Obviously, a movie about alien abductions stretches the definition of “true story,” but former lumberjack Travis Walton has never stopped insisting that on November 5, 1975, he was sucked into an alien spacecraft, violently probed, and then thrown onto his side. . . from an Arizona highway. Whatever the actual event, the depiction of Walton’s kidnapping in this atmospheric refrigerator turns out to be real. It’s an eerie tactile experience: you see his captors in terrifying close-ups, you can almost taste the substance they put in his mouth, and the less he communicates about the climatic “eye test,” the better.

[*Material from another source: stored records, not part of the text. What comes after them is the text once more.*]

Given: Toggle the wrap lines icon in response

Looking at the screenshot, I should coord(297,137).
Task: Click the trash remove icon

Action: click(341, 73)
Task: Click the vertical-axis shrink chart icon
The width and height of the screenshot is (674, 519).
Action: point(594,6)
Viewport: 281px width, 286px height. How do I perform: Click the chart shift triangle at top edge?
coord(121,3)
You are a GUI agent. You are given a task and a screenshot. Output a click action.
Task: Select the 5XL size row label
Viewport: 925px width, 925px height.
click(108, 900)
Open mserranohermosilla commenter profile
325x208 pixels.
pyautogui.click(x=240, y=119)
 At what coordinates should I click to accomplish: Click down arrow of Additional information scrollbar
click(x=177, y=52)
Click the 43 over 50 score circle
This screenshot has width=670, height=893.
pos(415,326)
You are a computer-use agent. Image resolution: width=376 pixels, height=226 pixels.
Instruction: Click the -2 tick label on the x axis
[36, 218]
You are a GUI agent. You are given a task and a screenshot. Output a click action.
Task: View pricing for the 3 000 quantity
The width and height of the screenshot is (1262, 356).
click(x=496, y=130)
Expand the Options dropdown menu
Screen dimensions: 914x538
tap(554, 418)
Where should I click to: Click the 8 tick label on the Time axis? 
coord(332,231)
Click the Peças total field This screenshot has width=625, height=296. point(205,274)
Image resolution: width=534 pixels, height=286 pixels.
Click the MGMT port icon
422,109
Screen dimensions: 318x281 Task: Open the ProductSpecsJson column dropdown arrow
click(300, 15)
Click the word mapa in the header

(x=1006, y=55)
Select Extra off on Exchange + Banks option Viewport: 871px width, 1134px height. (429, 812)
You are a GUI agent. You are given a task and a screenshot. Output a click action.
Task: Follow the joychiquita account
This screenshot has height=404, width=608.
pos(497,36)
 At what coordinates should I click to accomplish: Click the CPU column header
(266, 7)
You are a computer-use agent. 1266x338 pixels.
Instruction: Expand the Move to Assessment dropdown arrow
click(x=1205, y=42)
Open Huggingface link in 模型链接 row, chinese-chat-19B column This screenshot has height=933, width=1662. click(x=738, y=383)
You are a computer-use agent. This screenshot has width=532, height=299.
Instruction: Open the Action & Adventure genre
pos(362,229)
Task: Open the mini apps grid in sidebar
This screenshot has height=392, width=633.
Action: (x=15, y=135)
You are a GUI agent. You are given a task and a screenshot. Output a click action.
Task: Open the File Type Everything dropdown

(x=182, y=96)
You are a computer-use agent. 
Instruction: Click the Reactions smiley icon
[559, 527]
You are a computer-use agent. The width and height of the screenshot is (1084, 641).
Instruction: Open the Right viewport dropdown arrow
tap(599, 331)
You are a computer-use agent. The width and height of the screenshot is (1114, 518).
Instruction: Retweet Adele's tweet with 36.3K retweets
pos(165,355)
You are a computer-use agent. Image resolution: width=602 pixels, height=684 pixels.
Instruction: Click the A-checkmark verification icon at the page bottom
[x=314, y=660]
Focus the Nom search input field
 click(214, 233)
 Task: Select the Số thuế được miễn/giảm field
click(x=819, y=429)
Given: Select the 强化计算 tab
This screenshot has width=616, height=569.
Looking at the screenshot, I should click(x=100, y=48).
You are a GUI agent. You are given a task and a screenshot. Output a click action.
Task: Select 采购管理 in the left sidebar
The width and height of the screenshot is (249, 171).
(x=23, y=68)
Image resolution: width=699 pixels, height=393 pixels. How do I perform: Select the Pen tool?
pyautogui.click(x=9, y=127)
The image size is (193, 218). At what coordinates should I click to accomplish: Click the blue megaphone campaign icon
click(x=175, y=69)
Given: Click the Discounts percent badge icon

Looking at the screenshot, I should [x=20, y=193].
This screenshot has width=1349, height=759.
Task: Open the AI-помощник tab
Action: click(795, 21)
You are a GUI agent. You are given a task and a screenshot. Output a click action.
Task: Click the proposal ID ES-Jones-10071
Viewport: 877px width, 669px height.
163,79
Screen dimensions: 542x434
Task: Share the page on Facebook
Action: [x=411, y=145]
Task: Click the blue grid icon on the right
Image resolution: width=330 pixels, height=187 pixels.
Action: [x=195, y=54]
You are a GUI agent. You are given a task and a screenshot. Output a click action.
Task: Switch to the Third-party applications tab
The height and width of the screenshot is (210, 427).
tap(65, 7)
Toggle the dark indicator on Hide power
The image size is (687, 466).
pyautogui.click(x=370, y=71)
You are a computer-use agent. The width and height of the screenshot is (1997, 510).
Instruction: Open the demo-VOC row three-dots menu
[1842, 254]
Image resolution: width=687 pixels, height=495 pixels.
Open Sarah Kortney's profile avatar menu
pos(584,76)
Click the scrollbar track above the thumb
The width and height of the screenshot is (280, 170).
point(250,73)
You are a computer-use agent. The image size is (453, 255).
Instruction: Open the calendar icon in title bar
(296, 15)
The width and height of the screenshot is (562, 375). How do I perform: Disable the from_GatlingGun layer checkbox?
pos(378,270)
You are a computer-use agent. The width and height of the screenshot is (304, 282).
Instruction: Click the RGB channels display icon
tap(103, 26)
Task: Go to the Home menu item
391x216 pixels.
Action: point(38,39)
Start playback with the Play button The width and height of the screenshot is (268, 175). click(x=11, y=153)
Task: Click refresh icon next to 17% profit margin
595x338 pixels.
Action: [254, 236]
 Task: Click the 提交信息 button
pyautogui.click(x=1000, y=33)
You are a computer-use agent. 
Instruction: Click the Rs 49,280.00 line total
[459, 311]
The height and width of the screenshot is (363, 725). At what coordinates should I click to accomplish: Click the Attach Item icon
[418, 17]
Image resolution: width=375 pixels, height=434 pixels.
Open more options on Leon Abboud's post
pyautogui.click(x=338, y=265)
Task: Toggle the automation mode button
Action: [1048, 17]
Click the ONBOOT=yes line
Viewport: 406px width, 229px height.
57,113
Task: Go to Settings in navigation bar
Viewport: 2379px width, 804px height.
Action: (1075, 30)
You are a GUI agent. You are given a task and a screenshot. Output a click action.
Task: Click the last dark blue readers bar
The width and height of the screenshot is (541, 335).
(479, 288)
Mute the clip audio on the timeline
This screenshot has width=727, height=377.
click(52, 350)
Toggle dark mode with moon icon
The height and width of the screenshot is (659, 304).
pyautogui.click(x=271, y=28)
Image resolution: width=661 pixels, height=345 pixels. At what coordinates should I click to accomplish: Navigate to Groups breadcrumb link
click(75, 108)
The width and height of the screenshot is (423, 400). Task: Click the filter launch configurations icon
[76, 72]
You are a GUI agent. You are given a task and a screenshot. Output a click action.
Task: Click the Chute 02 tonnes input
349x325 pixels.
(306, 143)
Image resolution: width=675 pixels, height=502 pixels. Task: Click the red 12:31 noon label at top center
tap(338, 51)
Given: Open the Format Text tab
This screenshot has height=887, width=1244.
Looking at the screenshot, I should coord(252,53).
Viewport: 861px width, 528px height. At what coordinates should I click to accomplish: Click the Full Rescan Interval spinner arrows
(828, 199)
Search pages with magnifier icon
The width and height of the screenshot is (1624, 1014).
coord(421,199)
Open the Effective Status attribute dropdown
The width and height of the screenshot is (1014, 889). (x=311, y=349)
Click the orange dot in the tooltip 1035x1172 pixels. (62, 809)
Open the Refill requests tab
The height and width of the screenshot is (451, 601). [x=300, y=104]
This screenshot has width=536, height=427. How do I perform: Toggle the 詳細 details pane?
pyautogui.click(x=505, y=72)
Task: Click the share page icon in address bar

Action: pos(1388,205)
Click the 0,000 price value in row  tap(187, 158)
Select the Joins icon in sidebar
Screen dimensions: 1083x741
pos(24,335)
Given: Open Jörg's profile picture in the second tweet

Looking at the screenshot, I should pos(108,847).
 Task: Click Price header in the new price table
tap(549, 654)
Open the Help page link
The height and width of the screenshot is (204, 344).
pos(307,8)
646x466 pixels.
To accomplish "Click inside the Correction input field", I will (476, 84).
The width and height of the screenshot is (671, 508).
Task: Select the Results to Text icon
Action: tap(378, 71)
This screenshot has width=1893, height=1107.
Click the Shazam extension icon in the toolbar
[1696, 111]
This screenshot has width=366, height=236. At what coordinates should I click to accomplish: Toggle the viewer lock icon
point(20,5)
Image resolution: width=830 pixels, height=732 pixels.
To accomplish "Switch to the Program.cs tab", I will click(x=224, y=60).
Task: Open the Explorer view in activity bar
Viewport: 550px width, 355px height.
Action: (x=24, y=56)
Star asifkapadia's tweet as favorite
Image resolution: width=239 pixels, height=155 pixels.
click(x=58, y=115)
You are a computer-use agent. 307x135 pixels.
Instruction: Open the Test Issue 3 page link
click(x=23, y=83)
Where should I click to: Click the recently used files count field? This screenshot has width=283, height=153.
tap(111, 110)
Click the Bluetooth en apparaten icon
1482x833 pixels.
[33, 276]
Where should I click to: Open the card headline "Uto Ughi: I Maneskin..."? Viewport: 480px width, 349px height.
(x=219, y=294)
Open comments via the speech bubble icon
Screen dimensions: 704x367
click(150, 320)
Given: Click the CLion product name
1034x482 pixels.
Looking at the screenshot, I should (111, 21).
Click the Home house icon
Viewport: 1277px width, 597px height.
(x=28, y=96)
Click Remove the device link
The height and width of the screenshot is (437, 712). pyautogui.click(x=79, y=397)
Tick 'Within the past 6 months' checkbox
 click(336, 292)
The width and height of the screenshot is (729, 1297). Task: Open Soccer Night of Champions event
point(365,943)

It’s not a wonderful movie, not even with Helen Mirren in the lead role, but it’s a wonderful story. According to legend, after the sudden death of her husband, gun maker William Winchester, his widow, Sarah, began making extensions to their Northern California mansion (piles of extra rooms, random doors, stairs that led nowhere) supposedly at the behest of the spirits. of those killed with his rifle of the same name. It’s usually trash: renovations were usually the result of hasty maintenance after the 1906 San Francisco earthquake. But hey, by choosing between myth and reality, I filmed the myth.

Have you been there? Think again, my friend.